An examination of cases on the subject discloses that in Piraccini v. Director General of Railroads, 95 N.J.L. 114 (E. & A. 1920) and Conrad v. Gerber, 106 N.J.L. 158 (E. & A. 1929), the dangerous agency was, as in the Strang case, fire; in Van Winkle v. American Steam Boiler Co., 52 N.J.L. 240 (Sup. Ct. 1890), it was a steam boiler; in New Jersey Fidelity & Plate Glass Insurance Co. v. Lehigh Valley R.R. Co., 92 N.J.L. 467 (E. & A. 1918), it was a vast quantity of high explosives; in Spenzierato v. Our Lady Monte Virgine Society, 112 N.J.L. 93 (E. & A. 1934), it was an explosive bomb.

It is not the theory of the appellants' case that the bulldozer, which might be regarded as a dangerous agency, was the cause of the accident and injury; rather it was the change in the contour of the land caused by the bulldozer as it moved across the land. A review of the authorities and the evidence leads us to the conclusion that the change in the contour or the level of the land caused by the bulldozer operation was not a condition which the possessor of the land or the operator of the bulldozer knew or should have known or which it realized or should have realized to be one involving an unreasonable risk of death or serious bodily harm to children standing in the position of the infant plaintiff. Further, the bulldozing operation which had been carried on for about six weeks during the school term created a condition of a constantly changing grade of the land which must have been obvious even to young children attending school and it does not appear that they lacked the ability to realize the risk of coming within the area of operation.
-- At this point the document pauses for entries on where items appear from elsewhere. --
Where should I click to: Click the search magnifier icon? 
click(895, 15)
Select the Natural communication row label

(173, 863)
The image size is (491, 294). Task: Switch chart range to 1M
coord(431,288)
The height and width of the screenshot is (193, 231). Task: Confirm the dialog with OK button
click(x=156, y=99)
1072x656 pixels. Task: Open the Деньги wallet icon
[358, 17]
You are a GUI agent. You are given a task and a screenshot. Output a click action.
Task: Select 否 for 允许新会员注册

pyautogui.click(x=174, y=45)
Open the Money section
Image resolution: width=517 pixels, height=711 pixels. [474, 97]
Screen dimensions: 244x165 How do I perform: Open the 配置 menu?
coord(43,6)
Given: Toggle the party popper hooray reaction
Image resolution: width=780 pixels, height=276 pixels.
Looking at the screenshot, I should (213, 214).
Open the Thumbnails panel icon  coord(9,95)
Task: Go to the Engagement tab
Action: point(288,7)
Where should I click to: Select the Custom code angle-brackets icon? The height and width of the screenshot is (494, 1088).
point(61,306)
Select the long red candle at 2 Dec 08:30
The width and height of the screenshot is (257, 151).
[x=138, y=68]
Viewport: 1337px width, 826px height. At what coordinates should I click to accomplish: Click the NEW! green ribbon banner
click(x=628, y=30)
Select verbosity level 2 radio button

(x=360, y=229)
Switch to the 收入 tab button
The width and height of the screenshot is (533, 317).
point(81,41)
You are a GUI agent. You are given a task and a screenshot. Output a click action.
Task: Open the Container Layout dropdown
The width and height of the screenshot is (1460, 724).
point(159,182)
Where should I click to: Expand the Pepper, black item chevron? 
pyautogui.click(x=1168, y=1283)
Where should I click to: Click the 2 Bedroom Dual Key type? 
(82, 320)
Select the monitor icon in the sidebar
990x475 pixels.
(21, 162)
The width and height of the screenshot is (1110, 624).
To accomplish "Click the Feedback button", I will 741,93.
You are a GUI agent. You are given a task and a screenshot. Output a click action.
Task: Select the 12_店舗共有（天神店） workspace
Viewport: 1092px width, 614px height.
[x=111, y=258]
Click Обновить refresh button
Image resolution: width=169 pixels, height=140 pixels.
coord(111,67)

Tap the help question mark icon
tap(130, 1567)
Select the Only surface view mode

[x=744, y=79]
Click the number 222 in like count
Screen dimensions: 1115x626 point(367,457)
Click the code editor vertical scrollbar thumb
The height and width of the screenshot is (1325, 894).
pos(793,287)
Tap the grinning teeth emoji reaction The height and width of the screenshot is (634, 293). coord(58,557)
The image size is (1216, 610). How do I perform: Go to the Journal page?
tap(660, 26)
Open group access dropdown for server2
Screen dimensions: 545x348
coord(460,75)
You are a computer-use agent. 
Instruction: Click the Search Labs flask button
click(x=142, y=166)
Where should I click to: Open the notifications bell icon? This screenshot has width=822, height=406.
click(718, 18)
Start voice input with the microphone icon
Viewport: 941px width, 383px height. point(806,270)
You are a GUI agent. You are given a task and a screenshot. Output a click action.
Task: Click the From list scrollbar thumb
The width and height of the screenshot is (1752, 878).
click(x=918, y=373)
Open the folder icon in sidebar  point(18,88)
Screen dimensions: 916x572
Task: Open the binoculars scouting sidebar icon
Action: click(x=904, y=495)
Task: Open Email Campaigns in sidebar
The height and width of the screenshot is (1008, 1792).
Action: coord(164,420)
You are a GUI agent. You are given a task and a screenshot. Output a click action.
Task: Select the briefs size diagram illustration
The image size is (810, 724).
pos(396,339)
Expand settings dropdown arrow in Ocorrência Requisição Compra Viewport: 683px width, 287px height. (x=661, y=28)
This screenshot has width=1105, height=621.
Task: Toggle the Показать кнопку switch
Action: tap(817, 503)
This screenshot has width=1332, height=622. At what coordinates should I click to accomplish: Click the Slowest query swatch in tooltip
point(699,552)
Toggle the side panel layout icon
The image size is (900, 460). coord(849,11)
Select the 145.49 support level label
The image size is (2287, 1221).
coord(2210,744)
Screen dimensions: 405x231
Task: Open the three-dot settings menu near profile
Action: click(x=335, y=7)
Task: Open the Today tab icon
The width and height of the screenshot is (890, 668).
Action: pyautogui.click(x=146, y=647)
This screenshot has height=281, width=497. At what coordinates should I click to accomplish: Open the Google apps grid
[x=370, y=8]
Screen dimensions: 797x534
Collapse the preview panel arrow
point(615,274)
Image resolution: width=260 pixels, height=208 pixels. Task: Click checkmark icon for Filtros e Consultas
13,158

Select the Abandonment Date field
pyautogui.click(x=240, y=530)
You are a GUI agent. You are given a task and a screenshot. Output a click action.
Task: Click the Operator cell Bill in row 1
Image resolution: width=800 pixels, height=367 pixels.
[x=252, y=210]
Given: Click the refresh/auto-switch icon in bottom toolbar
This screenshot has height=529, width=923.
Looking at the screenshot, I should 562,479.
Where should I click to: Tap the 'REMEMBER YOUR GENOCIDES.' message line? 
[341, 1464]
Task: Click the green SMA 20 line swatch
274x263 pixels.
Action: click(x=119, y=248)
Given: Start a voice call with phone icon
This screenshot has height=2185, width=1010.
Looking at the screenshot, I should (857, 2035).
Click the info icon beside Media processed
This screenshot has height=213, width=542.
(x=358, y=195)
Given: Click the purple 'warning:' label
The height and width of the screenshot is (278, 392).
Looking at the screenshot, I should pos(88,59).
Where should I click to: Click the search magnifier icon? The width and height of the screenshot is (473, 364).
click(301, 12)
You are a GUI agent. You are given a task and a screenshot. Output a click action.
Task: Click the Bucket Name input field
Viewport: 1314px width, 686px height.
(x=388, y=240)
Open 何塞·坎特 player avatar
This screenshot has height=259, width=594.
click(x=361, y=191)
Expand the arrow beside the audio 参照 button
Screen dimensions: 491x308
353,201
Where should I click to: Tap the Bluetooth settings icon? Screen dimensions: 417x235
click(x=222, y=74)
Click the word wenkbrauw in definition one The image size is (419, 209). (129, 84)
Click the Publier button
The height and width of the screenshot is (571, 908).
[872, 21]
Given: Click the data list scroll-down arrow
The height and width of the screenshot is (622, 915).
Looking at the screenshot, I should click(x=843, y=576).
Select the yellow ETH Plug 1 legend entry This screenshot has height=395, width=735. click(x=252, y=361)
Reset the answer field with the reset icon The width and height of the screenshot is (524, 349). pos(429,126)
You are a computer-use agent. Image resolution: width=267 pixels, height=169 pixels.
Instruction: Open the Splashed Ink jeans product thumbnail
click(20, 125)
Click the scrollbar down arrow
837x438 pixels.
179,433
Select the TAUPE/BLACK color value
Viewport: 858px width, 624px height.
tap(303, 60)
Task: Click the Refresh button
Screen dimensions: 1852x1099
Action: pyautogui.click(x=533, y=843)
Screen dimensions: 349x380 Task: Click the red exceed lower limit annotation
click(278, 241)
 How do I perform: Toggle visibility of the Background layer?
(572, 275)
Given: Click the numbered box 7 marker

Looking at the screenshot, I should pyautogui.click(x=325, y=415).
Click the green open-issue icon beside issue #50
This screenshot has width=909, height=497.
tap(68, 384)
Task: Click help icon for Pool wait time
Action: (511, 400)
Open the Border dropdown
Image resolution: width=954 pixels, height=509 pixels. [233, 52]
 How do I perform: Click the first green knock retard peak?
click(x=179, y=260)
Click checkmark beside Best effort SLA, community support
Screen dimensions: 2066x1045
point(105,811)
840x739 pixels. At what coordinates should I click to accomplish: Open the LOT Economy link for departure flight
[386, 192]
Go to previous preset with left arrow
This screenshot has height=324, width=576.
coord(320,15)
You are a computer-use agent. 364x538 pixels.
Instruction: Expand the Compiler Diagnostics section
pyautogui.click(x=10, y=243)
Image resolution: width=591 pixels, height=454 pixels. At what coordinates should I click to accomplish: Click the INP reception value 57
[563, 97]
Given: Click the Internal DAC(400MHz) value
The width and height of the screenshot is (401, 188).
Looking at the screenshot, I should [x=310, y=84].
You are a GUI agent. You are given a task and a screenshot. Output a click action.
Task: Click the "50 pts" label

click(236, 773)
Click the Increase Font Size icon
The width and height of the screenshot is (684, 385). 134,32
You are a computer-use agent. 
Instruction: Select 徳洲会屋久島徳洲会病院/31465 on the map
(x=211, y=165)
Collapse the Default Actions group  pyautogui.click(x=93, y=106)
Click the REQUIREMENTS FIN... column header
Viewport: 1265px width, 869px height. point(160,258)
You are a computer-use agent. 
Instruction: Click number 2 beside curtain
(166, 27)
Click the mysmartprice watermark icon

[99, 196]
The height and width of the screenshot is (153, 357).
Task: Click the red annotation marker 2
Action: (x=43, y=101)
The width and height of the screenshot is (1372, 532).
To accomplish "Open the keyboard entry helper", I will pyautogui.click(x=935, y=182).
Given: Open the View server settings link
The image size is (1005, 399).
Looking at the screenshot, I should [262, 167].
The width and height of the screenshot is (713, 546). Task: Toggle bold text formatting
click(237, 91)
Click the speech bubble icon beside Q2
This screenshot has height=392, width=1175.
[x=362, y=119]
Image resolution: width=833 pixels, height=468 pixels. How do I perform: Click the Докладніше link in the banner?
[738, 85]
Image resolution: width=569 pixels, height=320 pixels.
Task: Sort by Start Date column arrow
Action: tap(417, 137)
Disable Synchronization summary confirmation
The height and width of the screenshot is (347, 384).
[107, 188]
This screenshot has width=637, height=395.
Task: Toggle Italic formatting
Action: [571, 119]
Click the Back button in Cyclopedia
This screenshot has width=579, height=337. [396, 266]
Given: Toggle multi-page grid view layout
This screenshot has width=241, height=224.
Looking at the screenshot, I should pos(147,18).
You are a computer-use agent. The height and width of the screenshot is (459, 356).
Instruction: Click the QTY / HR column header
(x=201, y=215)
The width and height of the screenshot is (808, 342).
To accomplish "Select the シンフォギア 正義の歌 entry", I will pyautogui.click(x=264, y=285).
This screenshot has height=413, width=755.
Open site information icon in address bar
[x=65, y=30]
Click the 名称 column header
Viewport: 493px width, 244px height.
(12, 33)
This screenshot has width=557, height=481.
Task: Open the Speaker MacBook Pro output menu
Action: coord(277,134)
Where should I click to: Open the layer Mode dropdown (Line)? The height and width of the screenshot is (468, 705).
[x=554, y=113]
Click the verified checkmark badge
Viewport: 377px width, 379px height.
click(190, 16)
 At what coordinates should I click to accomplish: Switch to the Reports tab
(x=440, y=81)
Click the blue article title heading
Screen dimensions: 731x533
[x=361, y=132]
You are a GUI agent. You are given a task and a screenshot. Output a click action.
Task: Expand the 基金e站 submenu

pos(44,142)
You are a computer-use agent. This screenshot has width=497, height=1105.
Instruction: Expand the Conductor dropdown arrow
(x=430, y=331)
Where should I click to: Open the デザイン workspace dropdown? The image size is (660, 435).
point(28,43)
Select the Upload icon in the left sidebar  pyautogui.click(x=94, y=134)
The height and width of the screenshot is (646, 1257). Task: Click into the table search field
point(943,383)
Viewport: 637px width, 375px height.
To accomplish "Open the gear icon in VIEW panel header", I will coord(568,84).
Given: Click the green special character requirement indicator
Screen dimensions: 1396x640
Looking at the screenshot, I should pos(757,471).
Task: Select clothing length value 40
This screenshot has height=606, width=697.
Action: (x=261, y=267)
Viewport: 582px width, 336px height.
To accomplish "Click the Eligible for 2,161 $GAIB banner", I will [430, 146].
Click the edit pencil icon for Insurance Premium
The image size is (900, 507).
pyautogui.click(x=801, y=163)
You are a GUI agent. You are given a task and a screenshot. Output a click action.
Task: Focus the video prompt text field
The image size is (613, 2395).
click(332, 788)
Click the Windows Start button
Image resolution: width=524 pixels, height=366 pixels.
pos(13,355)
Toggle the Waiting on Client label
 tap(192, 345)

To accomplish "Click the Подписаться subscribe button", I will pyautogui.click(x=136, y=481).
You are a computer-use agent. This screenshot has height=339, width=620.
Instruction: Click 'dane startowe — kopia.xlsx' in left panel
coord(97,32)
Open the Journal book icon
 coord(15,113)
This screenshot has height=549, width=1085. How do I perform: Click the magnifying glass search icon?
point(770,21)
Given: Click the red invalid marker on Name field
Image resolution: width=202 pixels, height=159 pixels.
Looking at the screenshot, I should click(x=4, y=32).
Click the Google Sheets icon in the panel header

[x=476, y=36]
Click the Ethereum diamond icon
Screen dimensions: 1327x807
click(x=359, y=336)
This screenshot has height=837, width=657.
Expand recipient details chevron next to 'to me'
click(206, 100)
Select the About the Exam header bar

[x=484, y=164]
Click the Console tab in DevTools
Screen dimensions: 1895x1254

*14 To have permitted the submission of this case to the jury would have been an unwarranted extension of the doctrine of the Strang case and those cited therein. The judgment is affirmed.

CONLON, J.C.C. (dissenting).

I am unable to concur in the conclusion of the majority nor to distinguish the applicability of the case of Strang v. South Jersey Broadcasting Co., 9 N.J. 38 (1952). The facts are as stated in the majority opinion, but I would give greater emphasis to two phases of the evidence: first, that the grounds upon which the accident happened had for a long time been used habitually and openly as a playground by the children attending the adjoining school; and second, that the operator of defendant's tractor who dug the ditch into which the infant plaintiff fell admittedly knew that children were accustomed to play in the area. These factors do not alter the conclusion that the infant plaintiff was a mere licensee, but they have relevancy on the question as to what precautions, if any, were imposed upon the defendant in observing the degree of care required of it under the circumstances.

The cases cited in the prevailing opinion, as does the Strang case supra, all involve agencies that were innately dangerous such as fire, a steam boiler, a quantity of explosives, or an explosive bomb. I do not understand the Strang case to hold that the danger to which an infant or in fact any licensee is subjected must of itself be an inherently dangerous instrumentality. In that case Justice Heher refers to "maintaining of the condition" and the Restatement of the Law of Torts, section 339, refers to it as an "artificial condition" which the landowner maintains. The basis of liability is the foreseeability of harm, and the issue in the instant case is whether, in digging the ditch as it did, the defendant knew or should have realized that it created and maintained an artificial condition which involved an unreasonable risk of serious bodily harm to the children whom it should have anticipated would use the grounds for *15 play. Restatement, supra. The determination of that issue was for the jury and not the court.

True, the ditch in the instant case was only three or four feet deep, but it cannot be said as a matter of law that a ditch so shallow could not constitute a dangerous artificial condition. If that were so, the question would immediately present itself as to what the standard would be would it be 5 feet or 15 feet or 30 feet? The resolution of the question whether the ditch was such a dangerous condition as to come within the rule was for the jury.

I would reverse and remand the case for a new trial so that there might be submitted to the jury the question of whether the defendant negligently violated the duty which it owed to the infant plaintiff.